A tax exemption is a full or partial exclusion from taxes or a surcharge, based on certain criteria given by the tax legislation. Many countries allow tax exemptions when certain parties deal with certain categories of goods and services.

For example, most states and localities imposing sales and use taxes in the United States provide tax exemptions to resellers on goods held for sale and ultimately sold. States and localities also provide tax exemptions on goods used directly in the production of other goods, such as raw materials.

Tax exemptions:

  • Reflect a specific tax rate levy.

  • Are taken as a percentage reduction or an increase to the generally applied tax rate.

  • Can also be a specific tax rate in place of the generally applied tax rate on a Receivables transaction.

  • Are registered against a customer or customer site for a business relationship with a legal entity or a business unit. Since tax exemptions are applicable to specific legal entities or business units, you don't use the global configuration owner option.

  • Are used for specific products or available for all transactions for a legal entity or business unit.

Define tax exemptions for the combination of customer and customer site and items for a period of time. Use rate modifiers, such as discount or surcharge percentage or special rate percentage to map the preferential or special tax rate applicability.

The tax exemption status influences the applicability of the tax exemption on transactions. The possible values are: Primary, Manual, Rejected, Unapproved, and Discontinued. The tax exemptions with the status of Primary are applicable to all transactions. The tax determination process considers Manual or Unapproved statuses only when the certificate number and the exempt reason on the transaction match with the registered tax exemption values. The Discontinued or Rejected statuses aren't considered for tax exemption processing.

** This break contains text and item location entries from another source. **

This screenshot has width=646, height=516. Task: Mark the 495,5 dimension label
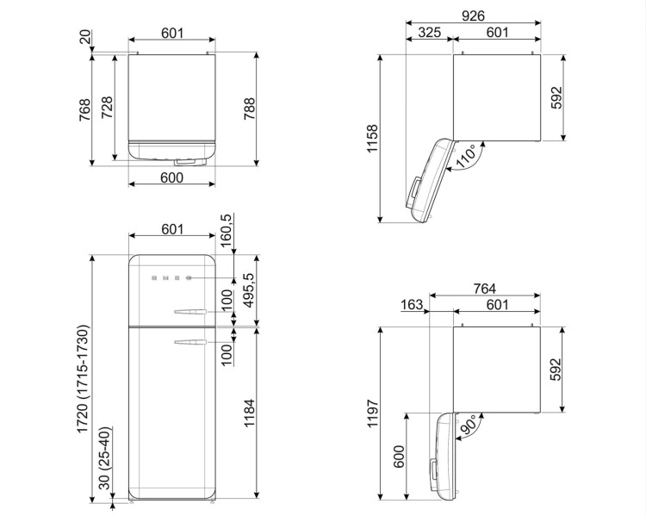249,290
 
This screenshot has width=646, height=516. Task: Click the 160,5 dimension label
226,231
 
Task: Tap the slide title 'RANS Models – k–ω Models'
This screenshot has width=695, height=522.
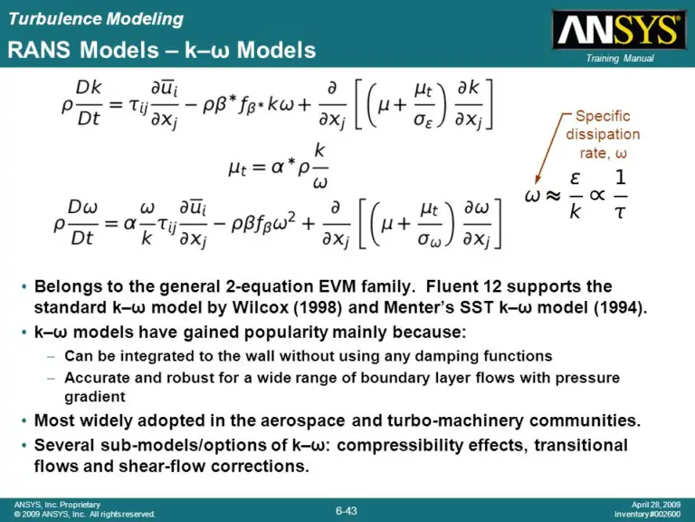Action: point(162,50)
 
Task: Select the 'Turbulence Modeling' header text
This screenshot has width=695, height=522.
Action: point(95,19)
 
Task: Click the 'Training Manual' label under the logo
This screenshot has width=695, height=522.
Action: point(620,59)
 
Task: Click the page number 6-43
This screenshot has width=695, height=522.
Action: point(347,510)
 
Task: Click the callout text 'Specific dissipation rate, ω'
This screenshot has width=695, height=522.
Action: point(603,135)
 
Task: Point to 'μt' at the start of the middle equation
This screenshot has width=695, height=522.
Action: point(238,169)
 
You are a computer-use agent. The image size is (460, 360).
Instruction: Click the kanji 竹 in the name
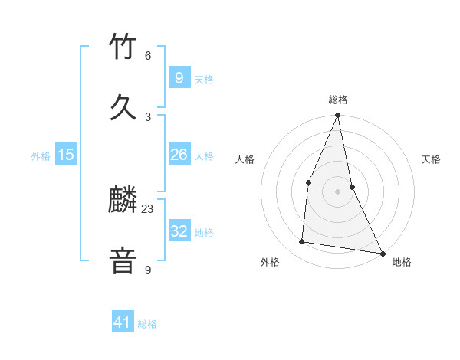pos(123,47)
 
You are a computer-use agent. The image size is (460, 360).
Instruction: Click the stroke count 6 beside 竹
pos(148,56)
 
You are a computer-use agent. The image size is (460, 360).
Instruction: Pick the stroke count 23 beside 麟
pos(148,208)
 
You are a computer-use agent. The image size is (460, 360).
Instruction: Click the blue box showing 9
pos(179,77)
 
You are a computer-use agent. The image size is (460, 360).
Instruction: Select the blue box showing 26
pos(179,155)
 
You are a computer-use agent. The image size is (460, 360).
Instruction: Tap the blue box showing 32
pos(179,231)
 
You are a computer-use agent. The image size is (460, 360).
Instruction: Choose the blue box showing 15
pos(66,155)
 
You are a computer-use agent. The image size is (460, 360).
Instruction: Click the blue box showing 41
pos(123,322)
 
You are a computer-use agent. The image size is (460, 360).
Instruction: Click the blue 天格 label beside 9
pos(204,79)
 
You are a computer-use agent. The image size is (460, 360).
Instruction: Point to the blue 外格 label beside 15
pos(41,156)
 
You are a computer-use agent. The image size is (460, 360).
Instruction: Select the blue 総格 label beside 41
pos(147,324)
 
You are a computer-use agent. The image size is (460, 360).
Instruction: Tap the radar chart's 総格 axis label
pos(338,100)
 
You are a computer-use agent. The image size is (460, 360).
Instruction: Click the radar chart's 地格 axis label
pos(402,262)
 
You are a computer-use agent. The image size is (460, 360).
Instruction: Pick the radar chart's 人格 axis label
pos(245,159)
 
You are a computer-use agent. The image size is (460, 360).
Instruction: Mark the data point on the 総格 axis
pos(337,116)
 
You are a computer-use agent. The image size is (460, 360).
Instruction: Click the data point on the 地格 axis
pos(382,254)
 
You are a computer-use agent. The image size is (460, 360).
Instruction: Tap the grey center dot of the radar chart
pos(337,191)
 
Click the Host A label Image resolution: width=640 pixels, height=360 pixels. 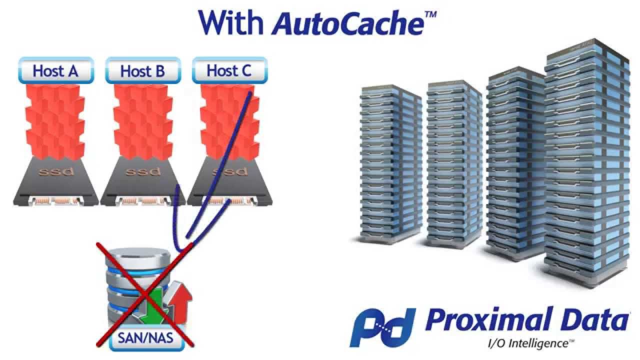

The tax handling option on a Receivable transaction also influences the tax exemption processing. If you use the tax handling option of:

Standard: The tax determination process considers only tax exemptions with a status of Primary

Exempt: The tax determination process considers all Primary, Manual, and Unapproved tax exemptions with reference to the certificate number and exempt reason given on the transaction.

Exempt- manual: The tax determination process creates a new tax exemption along with the given certificate number and exempt reason, with 100% discount and with a status of Unapproved if the matching condition doesn't result in filtering any existing tax exemptions.